Officials with Dole Food Co. Inc. are playing it close to the vest when it comes to spinning off their packaged foods division, but some Wall Street analysts believe the company will put its cards on the table in the next couple of months.

“I am unable to give any further comments at this time, besides what was stated publicly on our last earnings call,” said Bil Goldfield, communications manager for Dole Food Co. and Dole Fresh Fruit, Westlake Village, Calif.

During that May 3 conference call, Dole’s chief executive officer David DeLorenzo said the company was in the middle of a “strategic review” that could result in “full or partial separation” of its packaged foods business.

“Packaged foods has high growth potential and really deserves higher valuation,” DeLorenzo said during the call. “This is really more about unlocking value than any other strategic type of movement.

“Our goal would be to accomplish something by the end of this year. We have come across some opportunities that, if we are able to execute, would be good for both the packaged foods business and the commodities business.”

Financial analysts have been watching the company closely since then. Several have said recently in blogs and the financial trade media that Dole’s stock is undervalued.

Stephen Leeb, president of the investment firm Leeb Capital Management, New York, told Forbes that Dole is poised for fast growth. He cited discussions of the spinoff as being much of the rationale behind that assessment.

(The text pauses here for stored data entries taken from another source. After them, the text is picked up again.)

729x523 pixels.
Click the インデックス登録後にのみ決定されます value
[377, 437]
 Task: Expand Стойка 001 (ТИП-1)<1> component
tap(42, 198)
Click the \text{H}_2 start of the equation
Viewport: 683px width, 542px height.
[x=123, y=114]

Using other similar company spinoffs as a rule of thumb, Leeb told Forbes that a split at Dole could send its stock valuation to $16 per share.

As of the second week in July, Dole stock was trading around $9, down from its 52-week high of $14.58.

For the first quarter of its fiscal year, Dole posted lower revenue than in 2011, mainly because of the lowest vegetable commodity prices in 15 years, company officials said during the May 3 earnings call.

Despite all of that, Heather Jones, managing director of BB&T Capital Markets, said the stock retains its “buy” rating.

“We think there is a lot of potential there,” Jones said July 11. “We expect an announcement in the next couple of months (about the spinoff).”

Jones said she believes Dole stock is currently undervalued, which is part of the reasoning behind the “buy” rating. She also said it is not yet clear whether Dole will spin off its packaged foods into a separate entity or sell it outright.

Dole’s fresh division is seeing improvement, Jones said, because the European banana market is making progress and Dole’s packaged salads are becoming increasingly popular with consumers.